== Work instruction ==
Repeat only the lines below from the one containing "Task: Focus the 리디캐시 amount input field" through the one containing "You are a GUI", inclusive, exactly as written.
───── Data records
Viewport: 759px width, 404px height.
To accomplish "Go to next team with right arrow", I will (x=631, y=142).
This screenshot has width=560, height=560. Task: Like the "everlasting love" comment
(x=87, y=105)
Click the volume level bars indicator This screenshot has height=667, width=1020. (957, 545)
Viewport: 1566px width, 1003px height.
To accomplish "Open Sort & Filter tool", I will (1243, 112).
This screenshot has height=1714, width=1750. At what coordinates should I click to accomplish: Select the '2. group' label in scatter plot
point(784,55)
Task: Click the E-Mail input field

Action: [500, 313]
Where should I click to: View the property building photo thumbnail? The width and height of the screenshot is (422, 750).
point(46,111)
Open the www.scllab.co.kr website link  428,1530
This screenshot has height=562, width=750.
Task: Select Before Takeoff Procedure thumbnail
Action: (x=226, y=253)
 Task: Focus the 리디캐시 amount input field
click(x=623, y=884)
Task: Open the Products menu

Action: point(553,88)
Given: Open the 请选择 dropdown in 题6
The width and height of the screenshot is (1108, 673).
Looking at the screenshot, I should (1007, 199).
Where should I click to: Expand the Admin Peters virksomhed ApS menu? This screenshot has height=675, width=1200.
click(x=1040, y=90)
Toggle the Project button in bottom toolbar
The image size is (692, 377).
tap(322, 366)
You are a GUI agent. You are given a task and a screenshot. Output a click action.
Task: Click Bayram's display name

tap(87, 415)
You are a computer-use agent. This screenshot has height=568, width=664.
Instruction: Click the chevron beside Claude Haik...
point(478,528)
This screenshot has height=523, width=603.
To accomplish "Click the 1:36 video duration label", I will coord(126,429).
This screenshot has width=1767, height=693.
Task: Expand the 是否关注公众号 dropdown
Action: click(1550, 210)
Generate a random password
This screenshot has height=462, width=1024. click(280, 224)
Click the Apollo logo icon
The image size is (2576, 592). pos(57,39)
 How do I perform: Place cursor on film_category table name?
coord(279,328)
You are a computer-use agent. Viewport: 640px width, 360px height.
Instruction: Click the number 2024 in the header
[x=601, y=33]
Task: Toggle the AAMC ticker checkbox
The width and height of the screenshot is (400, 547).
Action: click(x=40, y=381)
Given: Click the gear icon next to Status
──────────
== Task result ==
 Task: Focus the 리디캐시 amount input field
click(x=623, y=884)
Task: Open the Products menu

Action: point(553,88)
Given: Open the 请选择 dropdown in 题6
The width and height of the screenshot is (1108, 673).
Looking at the screenshot, I should (1007, 199).
Where should I click to: Expand the Admin Peters virksomhed ApS menu? This screenshot has height=675, width=1200.
click(x=1040, y=90)
Toggle the Project button in bottom toolbar
The image size is (692, 377).
tap(322, 366)
You are a GUI agent. You are given a task and a screenshot. Output a click action.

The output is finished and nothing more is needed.